[Exercise prompt]: Only one stretch of the data below is wanted: the lines from the one with "Click the 过期或无效的声音或事件设置 speaker icon" through the one with "Click the target", repeated exactly.

Stored data entries:
= Beginning of Section =
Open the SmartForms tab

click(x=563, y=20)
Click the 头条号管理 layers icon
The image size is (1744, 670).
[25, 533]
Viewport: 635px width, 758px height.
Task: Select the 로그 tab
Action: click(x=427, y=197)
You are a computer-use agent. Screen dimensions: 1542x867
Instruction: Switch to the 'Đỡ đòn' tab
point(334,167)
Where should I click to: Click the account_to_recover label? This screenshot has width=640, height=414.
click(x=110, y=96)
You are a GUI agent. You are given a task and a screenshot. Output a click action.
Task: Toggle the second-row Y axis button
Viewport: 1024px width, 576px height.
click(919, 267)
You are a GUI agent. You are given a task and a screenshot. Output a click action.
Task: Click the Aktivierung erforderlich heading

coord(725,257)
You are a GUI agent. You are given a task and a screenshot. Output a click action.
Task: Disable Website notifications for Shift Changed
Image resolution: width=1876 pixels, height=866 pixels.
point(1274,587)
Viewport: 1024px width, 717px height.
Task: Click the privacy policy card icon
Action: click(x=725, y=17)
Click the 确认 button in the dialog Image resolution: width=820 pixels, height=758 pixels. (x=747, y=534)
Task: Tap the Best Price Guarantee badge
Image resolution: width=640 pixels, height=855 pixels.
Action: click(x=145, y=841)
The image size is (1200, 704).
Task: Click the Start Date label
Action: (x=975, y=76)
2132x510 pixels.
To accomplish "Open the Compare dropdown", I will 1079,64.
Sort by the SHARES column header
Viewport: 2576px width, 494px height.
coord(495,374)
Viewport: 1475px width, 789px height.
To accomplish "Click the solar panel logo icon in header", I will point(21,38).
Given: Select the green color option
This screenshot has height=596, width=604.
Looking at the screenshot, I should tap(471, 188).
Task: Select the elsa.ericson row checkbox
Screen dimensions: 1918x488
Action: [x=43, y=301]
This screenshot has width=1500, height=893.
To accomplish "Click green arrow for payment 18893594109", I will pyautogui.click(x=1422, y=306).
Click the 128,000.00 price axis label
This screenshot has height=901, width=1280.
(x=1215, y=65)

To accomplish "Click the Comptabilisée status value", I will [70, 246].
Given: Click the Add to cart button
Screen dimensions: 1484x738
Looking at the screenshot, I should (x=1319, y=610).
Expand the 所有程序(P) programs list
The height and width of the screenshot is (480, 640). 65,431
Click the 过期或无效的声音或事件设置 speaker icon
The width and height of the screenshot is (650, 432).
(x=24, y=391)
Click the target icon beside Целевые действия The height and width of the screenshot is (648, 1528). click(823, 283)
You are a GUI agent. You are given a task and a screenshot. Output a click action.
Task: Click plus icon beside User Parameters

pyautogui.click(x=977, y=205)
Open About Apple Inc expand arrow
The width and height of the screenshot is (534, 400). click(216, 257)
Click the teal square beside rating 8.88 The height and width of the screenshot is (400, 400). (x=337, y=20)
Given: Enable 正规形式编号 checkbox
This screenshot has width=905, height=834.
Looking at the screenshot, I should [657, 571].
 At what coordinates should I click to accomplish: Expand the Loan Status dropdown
= End of Section =
[Solution to the problem]:
Click the 过期或无效的声音或事件设置 speaker icon
The width and height of the screenshot is (650, 432).
(x=24, y=391)
Click the target icon beside Целевые действия The height and width of the screenshot is (648, 1528). click(823, 283)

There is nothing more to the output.